#### Saved entries:
- - -

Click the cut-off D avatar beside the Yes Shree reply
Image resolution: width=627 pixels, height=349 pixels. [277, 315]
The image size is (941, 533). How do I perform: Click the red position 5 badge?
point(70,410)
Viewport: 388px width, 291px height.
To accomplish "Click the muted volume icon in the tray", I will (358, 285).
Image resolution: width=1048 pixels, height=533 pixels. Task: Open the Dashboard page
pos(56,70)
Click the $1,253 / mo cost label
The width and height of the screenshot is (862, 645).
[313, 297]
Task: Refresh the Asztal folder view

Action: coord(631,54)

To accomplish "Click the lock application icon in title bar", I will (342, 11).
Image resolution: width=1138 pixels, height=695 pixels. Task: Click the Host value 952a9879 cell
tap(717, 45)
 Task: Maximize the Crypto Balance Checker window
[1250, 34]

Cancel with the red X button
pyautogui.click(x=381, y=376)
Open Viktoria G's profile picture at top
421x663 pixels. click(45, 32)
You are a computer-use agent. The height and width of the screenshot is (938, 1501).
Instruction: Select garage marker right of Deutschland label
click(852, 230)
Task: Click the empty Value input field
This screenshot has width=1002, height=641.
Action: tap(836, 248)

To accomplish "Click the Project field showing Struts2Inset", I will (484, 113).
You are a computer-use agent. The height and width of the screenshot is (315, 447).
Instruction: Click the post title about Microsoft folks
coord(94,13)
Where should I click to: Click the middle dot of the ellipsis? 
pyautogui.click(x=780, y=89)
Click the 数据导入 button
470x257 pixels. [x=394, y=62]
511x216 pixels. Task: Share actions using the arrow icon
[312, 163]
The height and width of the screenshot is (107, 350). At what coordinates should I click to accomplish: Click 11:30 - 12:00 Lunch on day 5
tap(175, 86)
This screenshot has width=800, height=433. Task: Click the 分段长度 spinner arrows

- - -

#### Your objective:
Word for word, return the lines from the one holding "Open Viktoria G's profile picture at top" through the end of the entries above.

#### Expected answer:
Open Viktoria G's profile picture at top
421x663 pixels. click(45, 32)
You are a computer-use agent. The height and width of the screenshot is (938, 1501).
Instruction: Select garage marker right of Deutschland label
click(852, 230)
Task: Click the empty Value input field
This screenshot has width=1002, height=641.
Action: tap(836, 248)

To accomplish "Click the Project field showing Struts2Inset", I will (484, 113).
You are a computer-use agent. The height and width of the screenshot is (315, 447).
Instruction: Click the post title about Microsoft folks
coord(94,13)
Where should I click to: Click the middle dot of the ellipsis? 
pyautogui.click(x=780, y=89)
Click the 数据导入 button
470x257 pixels. [x=394, y=62]
511x216 pixels. Task: Share actions using the arrow icon
[312, 163]
The height and width of the screenshot is (107, 350). At what coordinates should I click to accomplish: Click 11:30 - 12:00 Lunch on day 5
tap(175, 86)
This screenshot has width=800, height=433. Task: Click the 分段长度 spinner arrows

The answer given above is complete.